In the last two weeks three times the air has carried the smell of the sea through Tokyo. Tonight was another such night. In all my years living in Tokyo never before have I smelled the ammonia and seaweed and salt away from the coast. It was like a subtle reminder of where I am, where all people in Tokyo are, but which is so easily forgotten amidst all the concrete and rush.

Tokyo.. once called “Edo”… was once famed for the variety, excellence, and freshness of its fish. The best fish was referred to as “Edo-mae”, sort of an equivalent of the American Grade A beef. During the Edo Period the docks and piers and wharfs and landfills that block the city’s access to the water today existed only in some dreamer’s mind; many of the waterways extended quite far inland, and the smell of the sea must have been a daily ingredient in Edo’s sea breezes.

To add magic to the briny air, I’ve been watching the TV series “Horatio Hornblower”. As a boy I loved seafaring stories and would devour such books as “Two Years Before the Mast”, “Treasure Island”, and “The Mutiny On the Bounty”. While other kids put together plastic racing car and robot models, I took my tweezers and rigged the intricate sails and masts of such tall ships as the Cutty Sark, the Golden Hind, the H.M.S. Beagle, and the H.M.S. Bounty. I still dream of one day learning to sail a yacht and crossing the Pacific. I would love to spend one night out in the middle of the ocean, lying on deck, and watching the stars.
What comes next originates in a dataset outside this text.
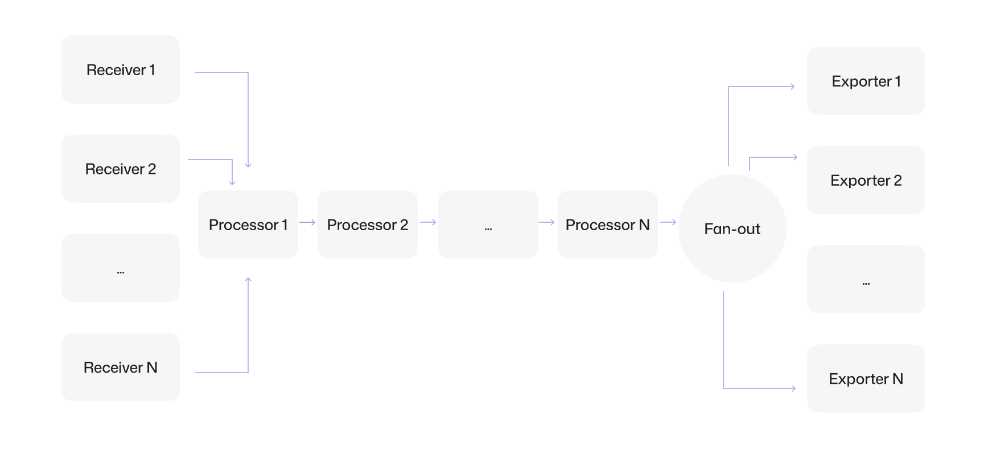Click the Fan-out circle
The width and height of the screenshot is (988, 449).
pos(732,228)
This month “Pirates of the Carribean” will start. The sea has hoven into my shores this summer. The salt spray is calling.

2 replies on “The Smell of the Sea”

So you aren’t also a Patrick O’Brian fan, are you? At least, not yet? If you like Hornblower, you’ll love these–it’s dangerous, though. There are twenty books in the series. I’ve read them all AT LEAST four times.